‘You told me she squeezed it into a shoe always too small when we saw her at Versailles,’ replied the other. ‘O the jealousy of women!’

‘You have smarted yourself, monsieur, when she has refused you for a dance,’ returned the Countess; ‘she did not think you equal to the gay Sainte-Croix.’

‘And yet he dazzled and went out like a firework,’ said Roquelaure; ‘I hope such will not be my fate.’

He smiled affectedly as he spoke. Marie heard the import of their heartless conversation, and gazed at them with an expression of withering contempt. They fell back abashed, and retreated amidst the crowd.

‘In God’s name, monsieur,’ she said, ‘offer me some consolation. Is there not something terrible and unnatural in such barbarous curiosity on the part of these people?’

‘Madame,’ replied Pirot, in whose eyes the tears were standing, from pity for the ordeal she was then undergoing, and that which he knew was to come, ‘regard this curiosity rather as an additional misery imposed upon you as a further expiation than as a wish on the part of these ill-judging people to cause you further pain. Lean on me if you need support. I will aid you as far as is in my power, and the law permits.’

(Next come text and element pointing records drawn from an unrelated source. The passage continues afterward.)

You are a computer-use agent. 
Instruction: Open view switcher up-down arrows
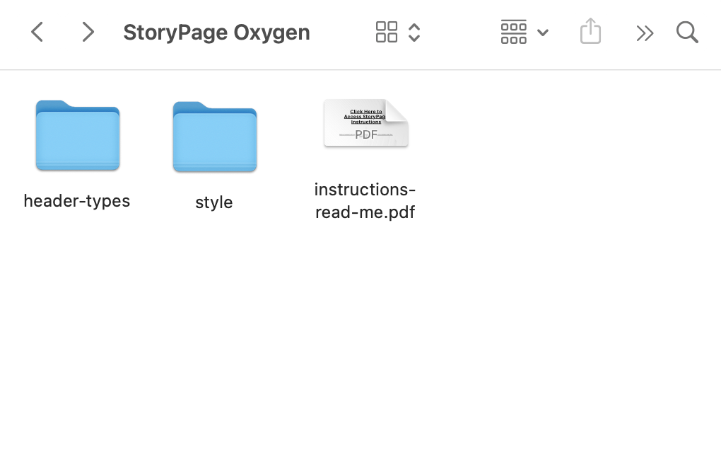[414, 33]
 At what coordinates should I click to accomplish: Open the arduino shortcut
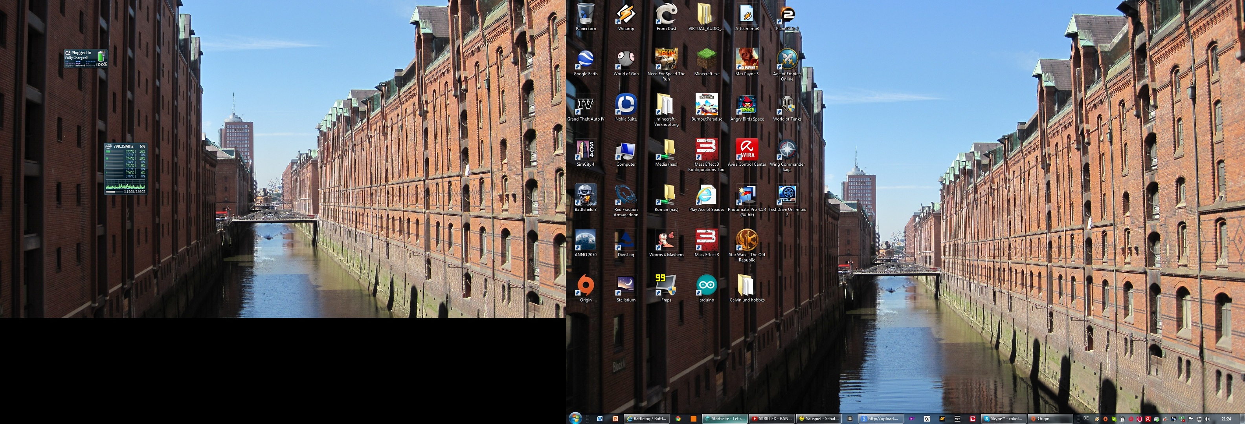click(x=707, y=286)
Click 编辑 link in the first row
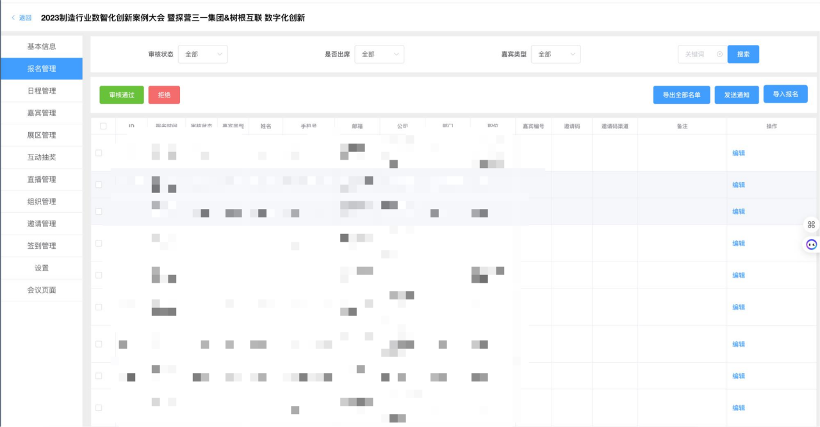The image size is (820, 427). [x=739, y=153]
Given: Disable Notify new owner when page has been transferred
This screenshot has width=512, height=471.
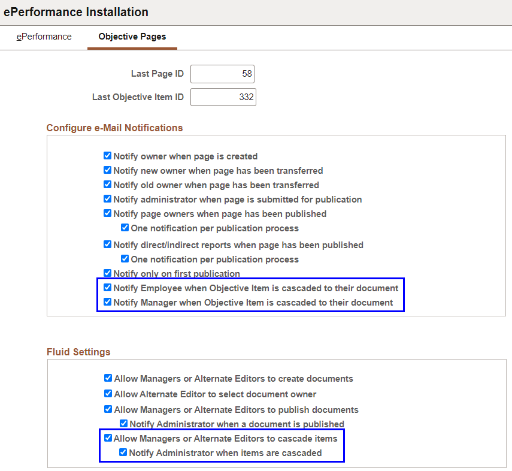Looking at the screenshot, I should 108,170.
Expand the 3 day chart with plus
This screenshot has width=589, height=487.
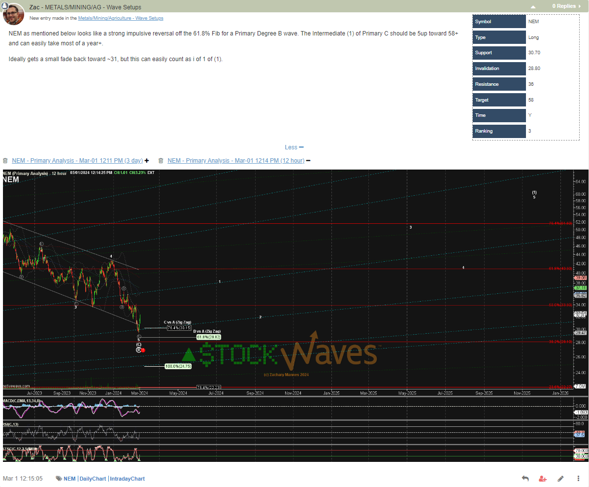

As he spoke the executioner approached, carrying a heavy lighted torch, which he placed in her hands, according to the sentence of the arrest; but her strained and swollen wrists refused to sustain it, and it would have fallen to the ground had not Pirot held it up with his hand, as Marie was leaning heavily upon his arm. The greffier then read the paper a second time, and the dreary procession moved on to the point that required all the nerve of Pirot, no less than of the Marchioness, to encounter—the gate of the lodge that opened into the thoroughfare before the Palais de Justice, which was now nearly blocked up, as far as the eye could reach, in every direction, by a vast and expectant crowd.

As the officers of the prison, with their wands, came forth on the top of the flight of steps, the mass of people became suddenly agitated, and their noise increased; but the moment Marie appeared, prominent amidst them all by reason of her white dress and the torch which she was carrying, a loud and savage roar—a wild continuous cry of ferocious triumph and execration—burst as by one impulse from the entire crowd, and this was caught up by those who were not even visible from the Palais, and echoed along the quays and places adjoining, until the whole of Paris appeared to be speaking with one voice, and rejoicing at the ghastly ceremony about to take place. Marie fell back, as though the uproar had been endowed with material power to strike her; but the expression of her features was not that which Pirot had expected. She was not terrified; on the contrary, the demon appeared to be again reigning in her soul; every line in her face gave indication of the most intense rage; her forehead contracted; her eyes appeared actually scintillating with passion; her under lip was compressed until her teeth almost bit through it, and she clenched Pirot’s arm with a grasp of iron.

‘Speak not to me at present, my friend,’ she said to him, as noticing her emotion, he addressed to her a few words of intended consolation. ‘This is terrible!’

She remained for some minutes as if fixed to the ground gazing at the sea of heads before her, and apparently without the power of moving. Every eye was fixed upon her, for her now fiendish beauty fascinated all who were near her, and no one more than the great painter Lebrun, who was on the steps of the Palais. To the impression made upon him at this fearful moment, and which haunted him long afterwards, we owe the fine painting in the Louvre.